The teams were keen to solve an age-old problem in laser physics which puzzled researchers for the past four decades: how to produce a high-power, single frequency and ultimately focusable semiconductor laser array that maintains efficiency even when there is a malfunction or failure in its sub-elements. This type of laser could be used in various fields of technology and science. A somewhat unexpected place provided the solution to this problem.
We were inspired by the developments in topological insulator materials. It was less than two years ago that the Nobel Prize in Physics was awarded to the theoretical physicists whose work established the role of topology in understanding these exotic forms of matter.
Professor Demetrios Christodoulides
Over the past few years, topological insulators have developed into one of the most novel and promising areas of physics, providing a novel insight into the fundamental understanding of protected transport. These materials are extraordinary and conduct a "super-current" on their surface while being insulators in their interior.
Defects, disorder, or sharp corners do not have an effect on the current on the surface; the current continues unidirectionally and does not get scattered. A couple of years ago, the research team wondered if there is a means to use concepts from topological science into laser physics. This could ultimately lead to a whole new range of lasers with better performance characteristics.
The researchers decided to create a topological insulator for photons, but this is easier said than done because photons do not have a charge, unlike electrons. Additionally, magnetic fields do not considerably affect semiconductor light emitting materials.

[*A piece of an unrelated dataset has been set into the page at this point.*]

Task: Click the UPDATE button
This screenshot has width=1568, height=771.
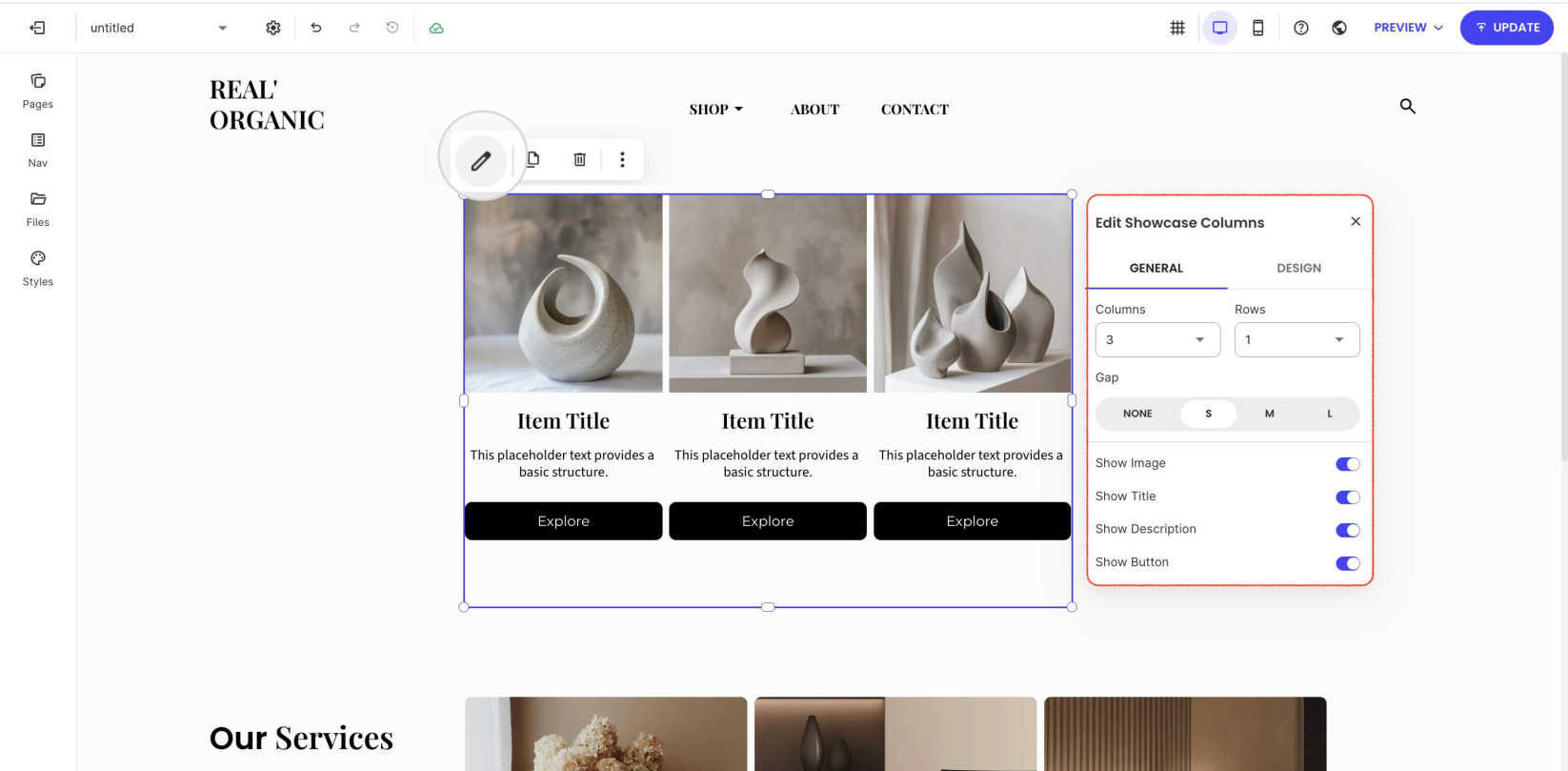Action: click(x=1506, y=28)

"To solve these problems, we came up with clever designs to trick photons to feel as if they are experiencing a magnetic field and having a spin," said Khajavikhan, the lead experimentalist.
The researchers utilized an array of microring resonators which were organized in such a way to imitate the presence of a magnetic field. When they pumped only the rings on the array’s periphery, they triggered the laser to emit in the topological edge mode. By efficiently using all the available pump power, this mode, which travels along the edge, generates a coherent, single-mode, high power beam.
The study results in a new range of active topological photonic devices that could be easily incorporated into antennas, sensors, and other photonic devices. The study showed that topological insulator lasers are theoretically possible and experimentally viable, and they also marked the first-ever practical application utilizing such topological principles in optics.
"There is a great pleasure to see how a line of fundamental research can address such tangible and practical problems," Christodoulides said.